— TASK DETAILS —
Using the listing below, set down exactly the lines starting at the line that contains "You are a computer-use agent. This" and ending at the line that contains "You are a computer-use agent. The width", both included, and no others.

— AVAILABLE DATA —

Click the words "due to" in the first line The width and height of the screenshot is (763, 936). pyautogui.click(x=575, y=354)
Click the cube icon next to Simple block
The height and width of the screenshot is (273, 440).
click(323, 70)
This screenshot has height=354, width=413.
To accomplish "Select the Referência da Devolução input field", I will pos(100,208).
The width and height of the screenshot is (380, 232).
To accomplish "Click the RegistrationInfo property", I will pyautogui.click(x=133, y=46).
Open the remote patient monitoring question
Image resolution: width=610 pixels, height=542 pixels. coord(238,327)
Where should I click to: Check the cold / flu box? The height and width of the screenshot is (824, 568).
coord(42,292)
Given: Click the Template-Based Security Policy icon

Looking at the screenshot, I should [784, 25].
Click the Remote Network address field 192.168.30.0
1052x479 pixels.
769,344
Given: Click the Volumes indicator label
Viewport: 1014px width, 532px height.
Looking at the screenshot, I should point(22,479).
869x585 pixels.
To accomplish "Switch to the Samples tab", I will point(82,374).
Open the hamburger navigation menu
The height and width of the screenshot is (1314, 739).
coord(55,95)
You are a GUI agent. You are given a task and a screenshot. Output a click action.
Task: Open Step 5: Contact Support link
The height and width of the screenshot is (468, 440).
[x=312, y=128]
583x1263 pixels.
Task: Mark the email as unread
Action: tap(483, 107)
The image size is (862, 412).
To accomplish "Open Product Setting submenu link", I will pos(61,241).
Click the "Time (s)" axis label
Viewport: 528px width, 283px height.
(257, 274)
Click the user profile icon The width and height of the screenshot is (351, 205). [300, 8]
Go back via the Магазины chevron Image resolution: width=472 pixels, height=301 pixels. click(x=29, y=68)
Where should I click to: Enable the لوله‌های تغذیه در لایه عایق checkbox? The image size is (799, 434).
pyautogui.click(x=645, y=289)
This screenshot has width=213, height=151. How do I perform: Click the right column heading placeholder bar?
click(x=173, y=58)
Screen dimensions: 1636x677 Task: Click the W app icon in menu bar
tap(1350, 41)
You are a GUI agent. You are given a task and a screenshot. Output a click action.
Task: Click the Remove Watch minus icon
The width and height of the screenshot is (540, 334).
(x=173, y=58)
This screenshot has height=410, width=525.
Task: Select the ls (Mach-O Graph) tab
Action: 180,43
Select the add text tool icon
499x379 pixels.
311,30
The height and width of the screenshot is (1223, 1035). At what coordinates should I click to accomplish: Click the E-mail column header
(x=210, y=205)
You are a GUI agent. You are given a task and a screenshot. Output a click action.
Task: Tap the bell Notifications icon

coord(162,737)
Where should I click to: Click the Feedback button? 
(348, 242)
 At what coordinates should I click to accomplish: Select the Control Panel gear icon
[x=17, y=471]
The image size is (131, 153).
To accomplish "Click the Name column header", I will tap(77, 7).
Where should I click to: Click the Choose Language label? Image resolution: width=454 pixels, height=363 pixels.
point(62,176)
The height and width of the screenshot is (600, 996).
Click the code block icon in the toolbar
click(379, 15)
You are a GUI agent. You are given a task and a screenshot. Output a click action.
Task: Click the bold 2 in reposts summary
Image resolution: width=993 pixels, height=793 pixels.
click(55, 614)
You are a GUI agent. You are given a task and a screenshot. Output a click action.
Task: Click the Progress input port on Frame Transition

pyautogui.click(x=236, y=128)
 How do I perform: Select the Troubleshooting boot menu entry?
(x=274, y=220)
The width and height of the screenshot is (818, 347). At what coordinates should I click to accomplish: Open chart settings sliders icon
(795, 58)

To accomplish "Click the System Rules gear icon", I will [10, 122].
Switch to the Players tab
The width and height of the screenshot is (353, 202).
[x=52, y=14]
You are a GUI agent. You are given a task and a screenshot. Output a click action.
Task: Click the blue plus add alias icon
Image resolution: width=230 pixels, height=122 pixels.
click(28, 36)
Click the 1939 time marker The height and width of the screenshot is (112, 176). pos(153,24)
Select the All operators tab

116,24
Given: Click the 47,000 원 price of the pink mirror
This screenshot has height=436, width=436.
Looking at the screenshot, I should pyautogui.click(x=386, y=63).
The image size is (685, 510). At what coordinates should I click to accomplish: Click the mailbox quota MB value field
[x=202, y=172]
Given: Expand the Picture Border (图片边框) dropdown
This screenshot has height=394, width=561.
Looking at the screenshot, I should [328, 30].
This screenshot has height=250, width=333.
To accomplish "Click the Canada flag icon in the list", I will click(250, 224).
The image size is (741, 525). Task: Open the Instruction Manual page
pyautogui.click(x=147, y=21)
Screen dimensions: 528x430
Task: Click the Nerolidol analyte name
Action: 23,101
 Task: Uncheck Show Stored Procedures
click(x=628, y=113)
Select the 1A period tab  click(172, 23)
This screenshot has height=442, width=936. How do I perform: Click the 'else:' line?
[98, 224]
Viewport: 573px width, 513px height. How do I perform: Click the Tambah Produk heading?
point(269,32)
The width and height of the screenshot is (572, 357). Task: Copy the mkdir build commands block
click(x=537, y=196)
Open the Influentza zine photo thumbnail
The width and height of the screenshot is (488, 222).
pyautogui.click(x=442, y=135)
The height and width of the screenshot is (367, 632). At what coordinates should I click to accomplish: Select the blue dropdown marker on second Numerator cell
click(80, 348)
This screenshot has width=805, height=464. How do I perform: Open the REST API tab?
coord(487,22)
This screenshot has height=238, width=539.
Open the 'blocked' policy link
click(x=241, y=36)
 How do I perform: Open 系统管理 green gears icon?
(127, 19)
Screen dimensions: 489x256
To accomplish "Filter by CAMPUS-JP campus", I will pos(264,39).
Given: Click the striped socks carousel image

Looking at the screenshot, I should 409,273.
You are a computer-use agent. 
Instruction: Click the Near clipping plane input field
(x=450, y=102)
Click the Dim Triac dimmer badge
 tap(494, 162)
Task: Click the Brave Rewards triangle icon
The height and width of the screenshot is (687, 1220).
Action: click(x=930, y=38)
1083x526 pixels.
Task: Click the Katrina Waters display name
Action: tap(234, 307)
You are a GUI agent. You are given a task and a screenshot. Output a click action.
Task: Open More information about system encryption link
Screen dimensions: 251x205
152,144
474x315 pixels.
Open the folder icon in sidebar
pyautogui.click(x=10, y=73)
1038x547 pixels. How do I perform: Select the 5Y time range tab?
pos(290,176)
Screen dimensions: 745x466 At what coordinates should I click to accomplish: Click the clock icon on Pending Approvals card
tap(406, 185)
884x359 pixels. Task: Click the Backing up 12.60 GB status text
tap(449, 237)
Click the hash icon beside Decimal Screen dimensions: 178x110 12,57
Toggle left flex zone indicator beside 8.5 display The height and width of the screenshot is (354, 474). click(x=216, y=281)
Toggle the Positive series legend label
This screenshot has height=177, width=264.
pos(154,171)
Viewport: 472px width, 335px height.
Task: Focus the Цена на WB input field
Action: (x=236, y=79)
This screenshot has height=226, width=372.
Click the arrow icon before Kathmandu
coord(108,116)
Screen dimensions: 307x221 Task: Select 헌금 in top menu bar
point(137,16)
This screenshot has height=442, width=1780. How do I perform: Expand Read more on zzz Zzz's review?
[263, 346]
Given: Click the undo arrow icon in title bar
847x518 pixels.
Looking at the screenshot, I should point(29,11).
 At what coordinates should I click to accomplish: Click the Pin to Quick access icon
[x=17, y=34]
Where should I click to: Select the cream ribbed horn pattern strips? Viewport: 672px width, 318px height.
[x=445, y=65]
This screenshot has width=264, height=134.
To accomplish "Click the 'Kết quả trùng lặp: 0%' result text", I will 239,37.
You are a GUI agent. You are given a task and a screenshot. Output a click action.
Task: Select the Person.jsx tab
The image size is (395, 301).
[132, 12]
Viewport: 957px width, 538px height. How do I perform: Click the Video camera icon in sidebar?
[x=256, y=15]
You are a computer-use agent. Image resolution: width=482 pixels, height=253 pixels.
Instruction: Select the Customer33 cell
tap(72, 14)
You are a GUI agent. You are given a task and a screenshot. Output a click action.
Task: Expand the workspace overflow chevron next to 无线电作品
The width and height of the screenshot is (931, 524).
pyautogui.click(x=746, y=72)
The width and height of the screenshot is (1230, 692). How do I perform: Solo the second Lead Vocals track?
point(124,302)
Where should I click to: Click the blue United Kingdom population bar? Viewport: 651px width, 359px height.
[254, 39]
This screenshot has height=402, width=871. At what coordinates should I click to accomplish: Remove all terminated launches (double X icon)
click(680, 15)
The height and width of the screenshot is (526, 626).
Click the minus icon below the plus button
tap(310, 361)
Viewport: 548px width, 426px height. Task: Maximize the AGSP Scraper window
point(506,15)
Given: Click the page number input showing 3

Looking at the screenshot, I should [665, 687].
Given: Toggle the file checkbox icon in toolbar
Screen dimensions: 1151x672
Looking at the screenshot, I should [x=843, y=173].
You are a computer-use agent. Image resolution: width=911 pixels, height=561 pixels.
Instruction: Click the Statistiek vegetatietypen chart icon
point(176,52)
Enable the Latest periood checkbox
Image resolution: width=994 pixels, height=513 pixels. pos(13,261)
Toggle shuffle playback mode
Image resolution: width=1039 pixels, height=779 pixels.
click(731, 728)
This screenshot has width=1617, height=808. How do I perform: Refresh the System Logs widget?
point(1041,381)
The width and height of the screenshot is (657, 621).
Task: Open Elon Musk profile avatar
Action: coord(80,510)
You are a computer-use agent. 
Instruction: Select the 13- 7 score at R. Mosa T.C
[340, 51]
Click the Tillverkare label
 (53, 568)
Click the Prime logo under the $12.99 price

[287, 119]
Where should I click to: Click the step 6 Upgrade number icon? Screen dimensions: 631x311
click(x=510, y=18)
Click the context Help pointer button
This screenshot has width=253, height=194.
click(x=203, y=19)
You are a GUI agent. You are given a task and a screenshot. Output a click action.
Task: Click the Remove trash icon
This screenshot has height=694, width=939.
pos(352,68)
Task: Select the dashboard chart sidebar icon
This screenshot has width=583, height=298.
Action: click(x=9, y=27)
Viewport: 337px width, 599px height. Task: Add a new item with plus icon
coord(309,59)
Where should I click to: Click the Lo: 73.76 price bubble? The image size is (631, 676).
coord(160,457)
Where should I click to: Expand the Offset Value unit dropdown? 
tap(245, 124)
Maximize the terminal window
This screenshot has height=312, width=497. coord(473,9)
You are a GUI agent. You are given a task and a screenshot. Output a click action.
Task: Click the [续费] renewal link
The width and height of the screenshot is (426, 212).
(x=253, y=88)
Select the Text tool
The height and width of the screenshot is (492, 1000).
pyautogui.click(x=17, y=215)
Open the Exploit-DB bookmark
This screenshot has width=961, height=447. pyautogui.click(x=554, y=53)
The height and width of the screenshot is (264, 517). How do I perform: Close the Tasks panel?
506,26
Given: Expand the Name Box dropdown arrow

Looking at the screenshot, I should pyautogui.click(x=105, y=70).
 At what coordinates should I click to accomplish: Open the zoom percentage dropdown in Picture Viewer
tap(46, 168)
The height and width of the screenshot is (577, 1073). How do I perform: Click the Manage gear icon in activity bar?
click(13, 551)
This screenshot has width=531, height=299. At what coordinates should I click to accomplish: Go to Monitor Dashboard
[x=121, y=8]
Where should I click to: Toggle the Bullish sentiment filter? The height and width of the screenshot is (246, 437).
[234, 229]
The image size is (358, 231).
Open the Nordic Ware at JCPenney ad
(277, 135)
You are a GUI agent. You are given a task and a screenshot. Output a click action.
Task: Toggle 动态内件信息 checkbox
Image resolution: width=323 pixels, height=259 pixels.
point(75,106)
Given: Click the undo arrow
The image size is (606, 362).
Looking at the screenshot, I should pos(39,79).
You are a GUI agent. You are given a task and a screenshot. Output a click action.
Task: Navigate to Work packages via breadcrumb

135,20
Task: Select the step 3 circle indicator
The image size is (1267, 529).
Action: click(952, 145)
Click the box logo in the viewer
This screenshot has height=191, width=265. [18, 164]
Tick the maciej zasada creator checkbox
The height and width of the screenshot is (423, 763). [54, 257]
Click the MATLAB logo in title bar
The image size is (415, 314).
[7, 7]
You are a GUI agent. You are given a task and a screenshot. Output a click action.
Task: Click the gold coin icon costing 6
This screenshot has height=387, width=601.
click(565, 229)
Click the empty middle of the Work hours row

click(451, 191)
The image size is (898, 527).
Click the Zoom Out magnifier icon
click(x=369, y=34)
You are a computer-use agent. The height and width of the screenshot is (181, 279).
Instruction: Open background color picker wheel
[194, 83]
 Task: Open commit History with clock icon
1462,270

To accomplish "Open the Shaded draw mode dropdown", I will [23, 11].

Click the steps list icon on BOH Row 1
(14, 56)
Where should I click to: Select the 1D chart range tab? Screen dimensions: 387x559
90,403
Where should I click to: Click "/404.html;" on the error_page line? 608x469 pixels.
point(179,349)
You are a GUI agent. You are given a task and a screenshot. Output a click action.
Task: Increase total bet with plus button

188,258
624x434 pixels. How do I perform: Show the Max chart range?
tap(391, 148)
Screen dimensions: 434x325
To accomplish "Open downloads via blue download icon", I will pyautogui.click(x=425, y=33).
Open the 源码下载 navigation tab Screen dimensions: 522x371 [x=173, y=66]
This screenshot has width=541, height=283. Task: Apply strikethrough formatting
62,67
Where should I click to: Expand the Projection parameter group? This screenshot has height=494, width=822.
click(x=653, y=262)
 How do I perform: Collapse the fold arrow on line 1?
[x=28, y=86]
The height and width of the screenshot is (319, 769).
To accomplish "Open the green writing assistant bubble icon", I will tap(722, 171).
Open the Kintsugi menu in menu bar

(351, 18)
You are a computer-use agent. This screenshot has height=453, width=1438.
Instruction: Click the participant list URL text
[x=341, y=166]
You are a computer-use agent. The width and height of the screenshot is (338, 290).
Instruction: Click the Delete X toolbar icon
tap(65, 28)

— WRITTEN REPLY —
You are a computer-use agent. This screenshot has height=453, width=1438.
Instruction: Click the participant list URL text
[x=341, y=166]
You are a computer-use agent. The width and height of the screenshot is (338, 290).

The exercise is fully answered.